ICCO presented findings of a recent study of the impact of COVID on youth enterprises in Nebbi district to the Uganda Cabinet Minister for Agriculture, Hon. Vincent Sempijja, district government representatives in Lira and Nebbi, members of civil society organizations, the private sector and media.
The findings highlighted several negative impacts including:
- a drastic drop in monthly revenue due to limited access to markets resulting from travel restrictions
- limited access to technical agro-extension services, as some government extension workers were unable to reach the grassroots.
On the other hand, the report emphasized that some coping mechanisms were key in the survival of some enterprises during lock down. Think of the use of social media, door to door supply and farm gate sales to market produce and diversification of agribusinesses along the value chains.
Testimonies from entrepreneurs in Nebbi and Lira districts further highlighted the vulnerability of businesses that were affected by the pandemic.
Dickens Okot, a poultry farmer in Lira district:
“My business had successfully grown over the years to 3000 birds, and I was supplying some local and regional factories with different products. The lockdown blocked me from accessing the usual quality feeds and medicine for my birds, and in three short months I lost 900.”
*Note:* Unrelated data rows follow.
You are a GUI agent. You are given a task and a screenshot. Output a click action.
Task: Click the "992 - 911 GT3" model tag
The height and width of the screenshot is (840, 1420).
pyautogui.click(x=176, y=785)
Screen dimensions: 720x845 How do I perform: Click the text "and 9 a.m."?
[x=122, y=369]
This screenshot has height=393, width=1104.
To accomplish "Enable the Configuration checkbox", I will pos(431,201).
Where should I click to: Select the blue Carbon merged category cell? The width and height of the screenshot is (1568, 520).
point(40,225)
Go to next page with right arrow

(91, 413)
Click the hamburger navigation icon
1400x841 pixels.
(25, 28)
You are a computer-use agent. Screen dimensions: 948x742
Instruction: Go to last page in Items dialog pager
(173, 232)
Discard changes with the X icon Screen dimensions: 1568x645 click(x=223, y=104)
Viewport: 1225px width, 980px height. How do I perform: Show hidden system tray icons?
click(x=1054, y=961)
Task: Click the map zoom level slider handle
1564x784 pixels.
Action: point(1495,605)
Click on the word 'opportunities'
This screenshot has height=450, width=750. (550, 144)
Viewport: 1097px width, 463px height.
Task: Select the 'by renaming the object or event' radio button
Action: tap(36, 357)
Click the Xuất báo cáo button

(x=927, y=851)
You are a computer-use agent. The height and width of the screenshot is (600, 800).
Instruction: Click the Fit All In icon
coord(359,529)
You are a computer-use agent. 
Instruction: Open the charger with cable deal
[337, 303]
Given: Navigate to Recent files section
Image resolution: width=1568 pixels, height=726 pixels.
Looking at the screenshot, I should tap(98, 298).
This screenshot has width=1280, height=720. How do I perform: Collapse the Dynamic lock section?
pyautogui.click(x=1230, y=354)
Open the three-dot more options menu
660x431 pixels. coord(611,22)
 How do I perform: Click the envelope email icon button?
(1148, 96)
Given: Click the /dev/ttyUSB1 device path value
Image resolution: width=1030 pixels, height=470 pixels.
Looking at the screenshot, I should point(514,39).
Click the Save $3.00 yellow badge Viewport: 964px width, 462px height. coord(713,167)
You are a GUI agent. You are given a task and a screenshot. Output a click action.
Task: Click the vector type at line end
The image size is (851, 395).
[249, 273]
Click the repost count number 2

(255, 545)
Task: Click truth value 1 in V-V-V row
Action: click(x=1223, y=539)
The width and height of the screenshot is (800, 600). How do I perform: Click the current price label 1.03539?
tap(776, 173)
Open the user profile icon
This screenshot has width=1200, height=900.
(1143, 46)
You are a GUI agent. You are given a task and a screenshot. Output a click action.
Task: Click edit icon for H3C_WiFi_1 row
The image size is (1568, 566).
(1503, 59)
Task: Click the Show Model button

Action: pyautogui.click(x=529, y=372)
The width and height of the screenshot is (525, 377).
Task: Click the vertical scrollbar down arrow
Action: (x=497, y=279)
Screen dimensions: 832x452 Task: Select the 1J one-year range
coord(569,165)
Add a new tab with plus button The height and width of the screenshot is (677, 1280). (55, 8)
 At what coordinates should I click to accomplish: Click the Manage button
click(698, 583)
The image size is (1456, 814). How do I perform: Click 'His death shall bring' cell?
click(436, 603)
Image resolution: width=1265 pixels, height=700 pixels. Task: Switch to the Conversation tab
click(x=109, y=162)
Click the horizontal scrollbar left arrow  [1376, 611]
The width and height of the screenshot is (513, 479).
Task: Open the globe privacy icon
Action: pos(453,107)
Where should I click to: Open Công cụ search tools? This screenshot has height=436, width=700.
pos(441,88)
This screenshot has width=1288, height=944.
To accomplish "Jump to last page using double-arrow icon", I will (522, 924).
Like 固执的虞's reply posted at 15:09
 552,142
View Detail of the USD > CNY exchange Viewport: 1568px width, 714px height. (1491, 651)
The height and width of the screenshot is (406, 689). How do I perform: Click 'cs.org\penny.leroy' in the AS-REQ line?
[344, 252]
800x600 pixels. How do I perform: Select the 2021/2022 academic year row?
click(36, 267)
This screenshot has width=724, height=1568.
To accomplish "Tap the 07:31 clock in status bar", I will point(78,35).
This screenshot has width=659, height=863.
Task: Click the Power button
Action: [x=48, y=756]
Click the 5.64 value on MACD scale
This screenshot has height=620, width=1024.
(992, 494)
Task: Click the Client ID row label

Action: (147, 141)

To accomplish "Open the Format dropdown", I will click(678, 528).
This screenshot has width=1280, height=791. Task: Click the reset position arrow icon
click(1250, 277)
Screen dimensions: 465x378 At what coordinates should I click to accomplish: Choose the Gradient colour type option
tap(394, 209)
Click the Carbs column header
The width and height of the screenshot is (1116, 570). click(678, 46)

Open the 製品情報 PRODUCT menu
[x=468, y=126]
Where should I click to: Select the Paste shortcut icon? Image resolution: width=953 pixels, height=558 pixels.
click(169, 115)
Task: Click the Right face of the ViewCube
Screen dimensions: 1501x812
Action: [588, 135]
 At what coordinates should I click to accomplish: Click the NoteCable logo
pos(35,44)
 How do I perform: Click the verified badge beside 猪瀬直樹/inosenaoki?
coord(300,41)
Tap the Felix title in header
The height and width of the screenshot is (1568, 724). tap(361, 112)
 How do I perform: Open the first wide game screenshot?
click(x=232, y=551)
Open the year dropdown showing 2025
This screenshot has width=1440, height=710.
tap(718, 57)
Patience Amiya, a cassava producer in Nebbi district:
“In 2018, out of need to meet my family’s growing needs, I ventured into cassava trade. I bought some cassava cheaply from people harvesting and hoarded it until the market was vibrant for selling. Since it was going so well, I invested heavily in land for production. Unfortunately, when COVID 19 hit, I had over 10 tons of hoarded stock and almost all of it went bad! I lost my money and hope.”
The one-year project will leverage ICCO’s technical partnerships in the private and public sector to ensure that youth-led businesses are revived, stabilized and grow to create employment opportunities for more young people with the local communities and; mentor the next generation of young entrepreneurs to ably fortify their businesses against emergencies.